Excerpted passage:
====
The promotional video for this is rather frustrating, and the perfect example of the promotional style GM adopted for the Damsels, saying that they were designing ‘upholstery that won’t snag their nylons’. It is clear from their work that the group weren’t designing cars with women solely in mind, instead they were designing cars for people. In the same breath, they found it frustrating that they were always coined as ‘female designers’ as oppose to just ‘designers’.

‘No women are going to stand next to my male senior designers’

Sadly, after the 1958 Autoshow, Harley J Earl retired from his position, and his successor shared none of Earl’s views. He infamously dictated that he wouldn’t stand to have women designers working with his male designers, and thus the short-lived group was disbanded. Most of the women went to work in other jobs and also set up their own design consultancies. Dagmar Arnold went to work for IBM, where she was famously the first woman in the company to secure a patent.
====
Data section:
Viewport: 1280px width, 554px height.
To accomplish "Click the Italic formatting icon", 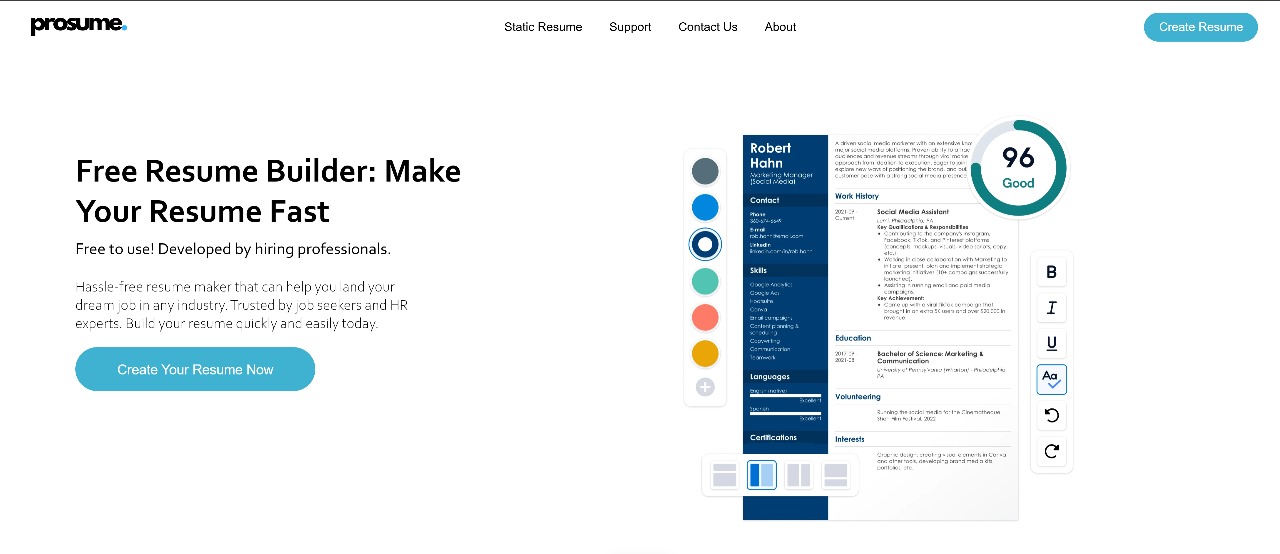I will [x=1051, y=308].
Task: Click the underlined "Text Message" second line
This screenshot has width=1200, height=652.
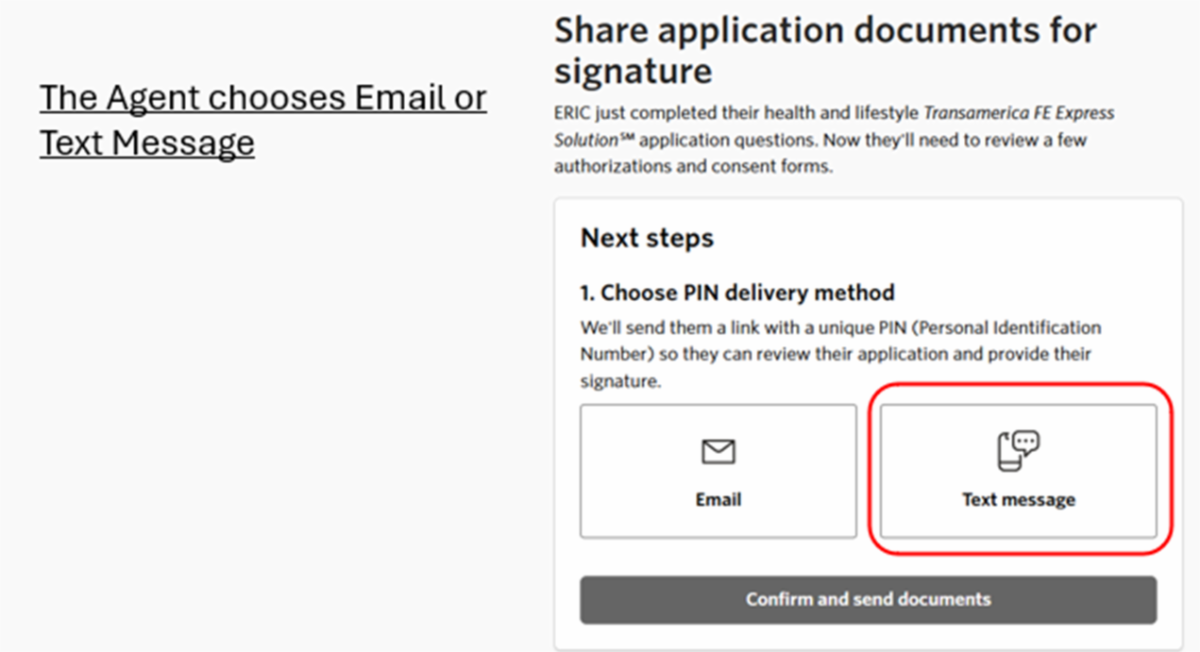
====
Complete the following:
A. In the passage about GM's women car designers, which company did Dagmar Arnold go to work for after the group was disbanded?
B. Reproduce the passage about GM's women car designers word for word, starting at the words "Sadly, after the" and stopping after "secure a patent.".
C. Extend the passage about GM's women car designers with the text that would follow its final sentence.
The data has no connection to the passage about GM's women car designers.

Answers in order:
A. IBM

B.
Sadly, after the 1958 Autoshow, Harley J Earl retired from his position, and his successor shared none of Earl’s views. He infamously dictated that he wouldn’t stand to have women designers working with his male designers, and thus the short-lived group was disbanded. Most of the women went to work in other jobs and also set up their own design consultancies. Dagmar Arnold went to work for IBM, where she was famously the first woman in the company to secure a patent.

C.
Credit: General Motors LLC

Jayne Van Alstyne stayed in the company for 14 years, and Suzanne Vanderbilt stayed for 23 years. Between 1963 and ’65, Vanderbilt took a sabbatical from GM to study an MFA in metalsmithing in the hopes it could help her transition to designing automobile exteriors at GM, however upon her return she found that she had been demoted, and it took her 4 years to work her way back up again.

She spent those 4 years working in Chevrolet’s Interiors Studio, and by 1972 she finally became Chief Designer of the Studio. Unfortunately, Vanderbilt was forced to take early retirement at the height of her design career due to illness, and passed away 11 years later at age 55.

Internal door design drawing by Suzanne Vanderbilt

Paving the Way

Despite all the frustration the Damsels of Design undoubtedly had to deal with in their jobs, their work is now seen as paving the way for other women in their field. Nowadays, the auto industry is no longer reserved for men, and it’s the Damsels and their counterparts in other vehicle manufacturing brands we have to thank for that.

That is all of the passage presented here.